Problem description:
Below this line is a set of entries; quote exactly the lines from the line that contains "Given: Open the Тест1 account menu" to the line that contains "The image size is (1344, 612).", both lines included.
Data under study: Begin
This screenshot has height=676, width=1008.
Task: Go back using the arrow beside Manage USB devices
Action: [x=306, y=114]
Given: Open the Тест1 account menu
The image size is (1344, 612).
Data under study: End
Data under study: Begin
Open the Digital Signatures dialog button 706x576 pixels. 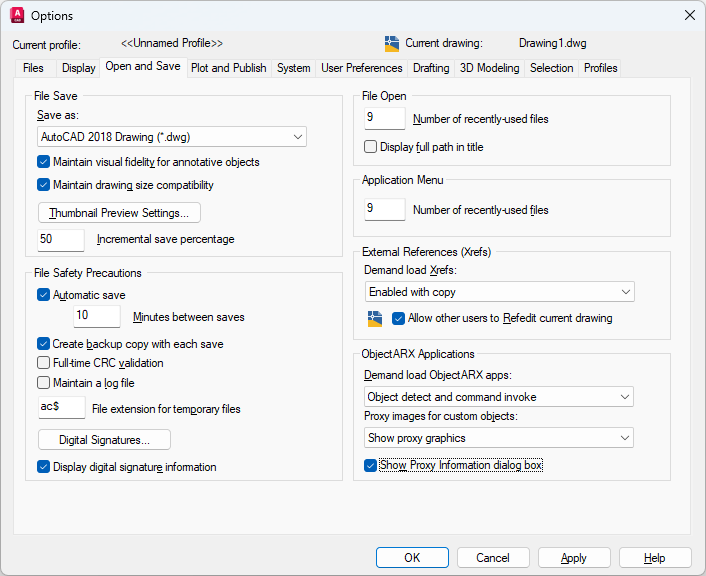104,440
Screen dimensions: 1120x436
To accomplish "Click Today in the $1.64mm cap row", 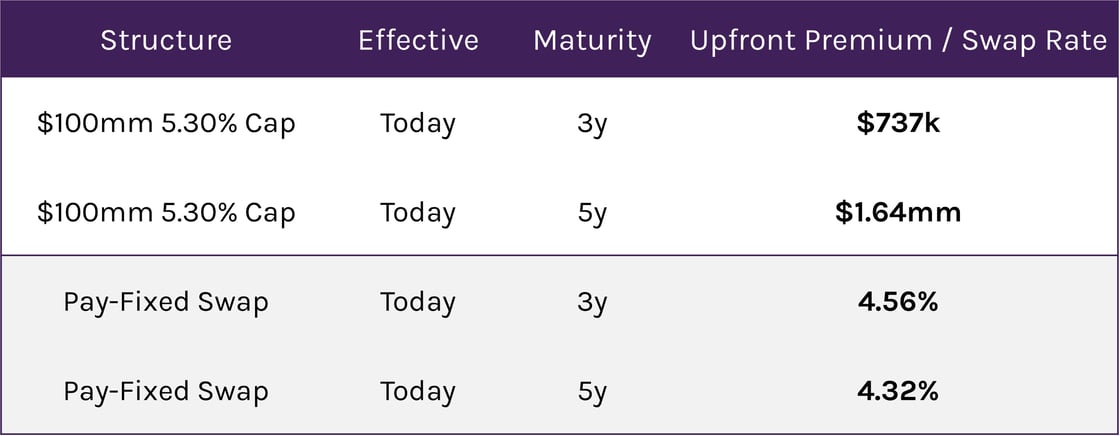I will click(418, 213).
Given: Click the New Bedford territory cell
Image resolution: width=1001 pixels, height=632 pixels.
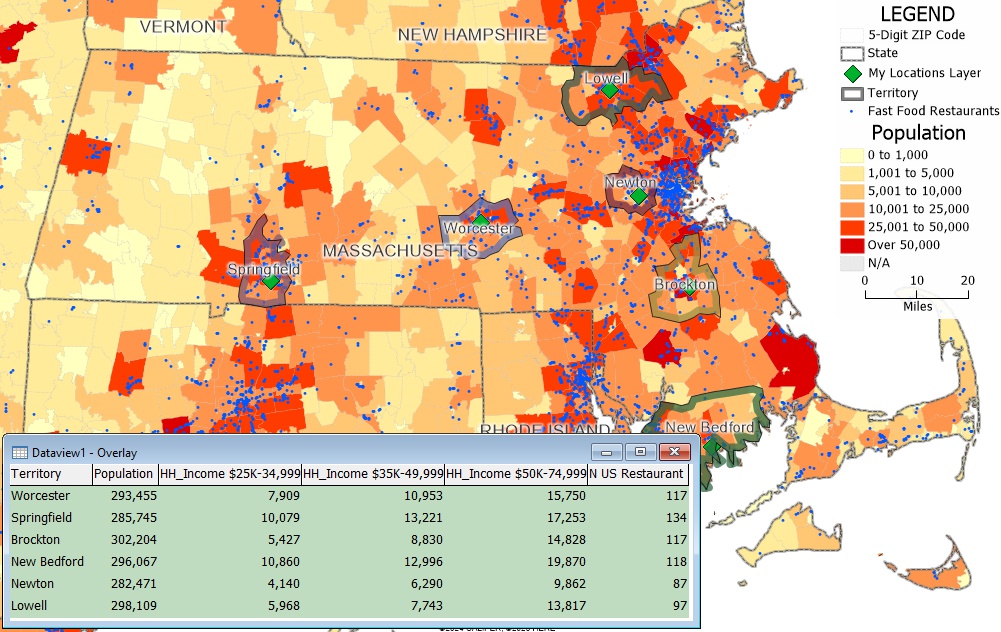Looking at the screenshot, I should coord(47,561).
Data under study: End
Data under study: Begin
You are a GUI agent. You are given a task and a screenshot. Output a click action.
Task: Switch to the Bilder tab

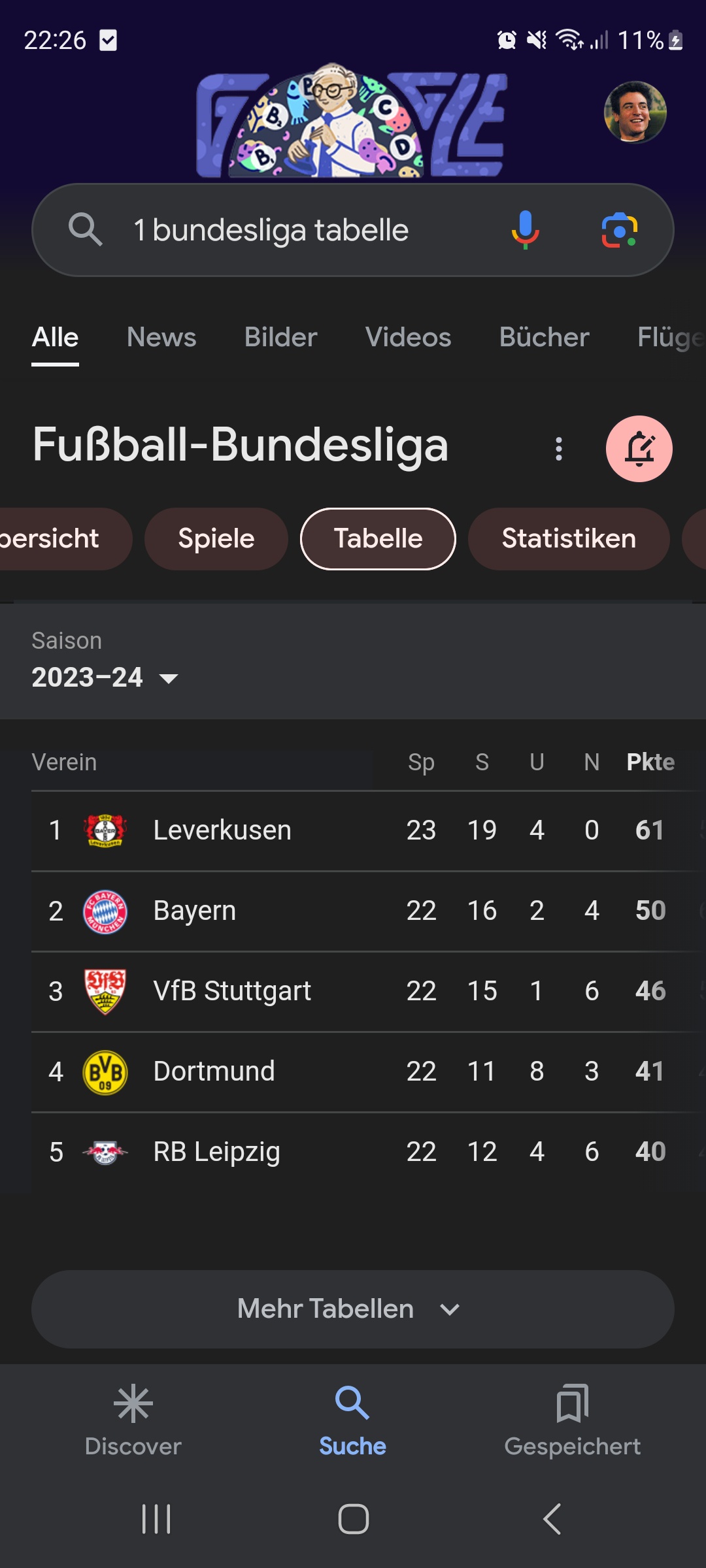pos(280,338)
Data under study: End
Answer for this exercise:
Given: Open the Тест1 account menu
The image size is (1344, 612).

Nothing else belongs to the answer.